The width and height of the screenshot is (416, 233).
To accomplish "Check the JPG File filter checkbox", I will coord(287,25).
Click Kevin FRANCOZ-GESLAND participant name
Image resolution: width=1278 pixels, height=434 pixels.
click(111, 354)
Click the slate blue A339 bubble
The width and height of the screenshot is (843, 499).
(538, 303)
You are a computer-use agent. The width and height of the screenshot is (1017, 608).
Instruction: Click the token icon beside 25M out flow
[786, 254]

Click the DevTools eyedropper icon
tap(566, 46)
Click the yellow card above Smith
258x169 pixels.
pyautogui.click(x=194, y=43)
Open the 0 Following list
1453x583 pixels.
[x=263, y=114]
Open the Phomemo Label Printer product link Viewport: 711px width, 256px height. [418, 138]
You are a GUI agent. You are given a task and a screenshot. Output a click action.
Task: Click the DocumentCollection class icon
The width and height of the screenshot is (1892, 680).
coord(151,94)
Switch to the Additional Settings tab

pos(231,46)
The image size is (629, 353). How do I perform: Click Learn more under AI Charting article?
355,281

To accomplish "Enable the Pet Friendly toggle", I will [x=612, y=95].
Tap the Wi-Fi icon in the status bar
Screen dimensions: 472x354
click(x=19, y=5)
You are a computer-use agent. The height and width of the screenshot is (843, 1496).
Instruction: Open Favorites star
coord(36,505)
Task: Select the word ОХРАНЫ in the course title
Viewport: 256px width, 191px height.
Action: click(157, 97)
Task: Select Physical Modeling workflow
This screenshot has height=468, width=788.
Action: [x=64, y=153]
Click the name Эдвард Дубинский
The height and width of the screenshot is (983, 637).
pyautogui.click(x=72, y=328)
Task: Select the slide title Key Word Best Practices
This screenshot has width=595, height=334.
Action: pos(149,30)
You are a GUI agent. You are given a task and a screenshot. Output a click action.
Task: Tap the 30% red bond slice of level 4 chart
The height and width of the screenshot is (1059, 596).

**WHAT TO DO**
A verbatim copy of the listing is needed.

**REPLY TO THE EXERCISE**
The width and height of the screenshot is (416, 233).
To accomplish "Check the JPG File filter checkbox", I will coord(287,25).
Click Kevin FRANCOZ-GESLAND participant name
Image resolution: width=1278 pixels, height=434 pixels.
click(111, 354)
Click the slate blue A339 bubble
The width and height of the screenshot is (843, 499).
(538, 303)
You are a computer-use agent. The width and height of the screenshot is (1017, 608).
Instruction: Click the token icon beside 25M out flow
[786, 254]

Click the DevTools eyedropper icon
tap(566, 46)
Click the yellow card above Smith
258x169 pixels.
pyautogui.click(x=194, y=43)
Open the 0 Following list
1453x583 pixels.
[x=263, y=114]
Open the Phomemo Label Printer product link Viewport: 711px width, 256px height. [418, 138]
You are a GUI agent. You are given a task and a screenshot. Output a click action.
Task: Click the DocumentCollection class icon
The width and height of the screenshot is (1892, 680).
coord(151,94)
Switch to the Additional Settings tab

pos(231,46)
The image size is (629, 353). How do I perform: Click Learn more under AI Charting article?
355,281

To accomplish "Enable the Pet Friendly toggle", I will [x=612, y=95].
Tap the Wi-Fi icon in the status bar
Screen dimensions: 472x354
click(x=19, y=5)
You are a computer-use agent. The height and width of the screenshot is (843, 1496).
Instruction: Open Favorites star
coord(36,505)
Task: Select the word ОХРАНЫ in the course title
Viewport: 256px width, 191px height.
Action: click(157, 97)
Task: Select Physical Modeling workflow
This screenshot has height=468, width=788.
Action: [x=64, y=153]
Click the name Эдвард Дубинский
The height and width of the screenshot is (983, 637).
pyautogui.click(x=72, y=328)
Task: Select the slide title Key Word Best Practices
This screenshot has width=595, height=334.
Action: pos(149,30)
You are a GUI agent. You are given a task and a screenshot. Output a click action.
Task: Tap the 30% red bond slice of level 4 chart
The height and width of the screenshot is (1059, 596).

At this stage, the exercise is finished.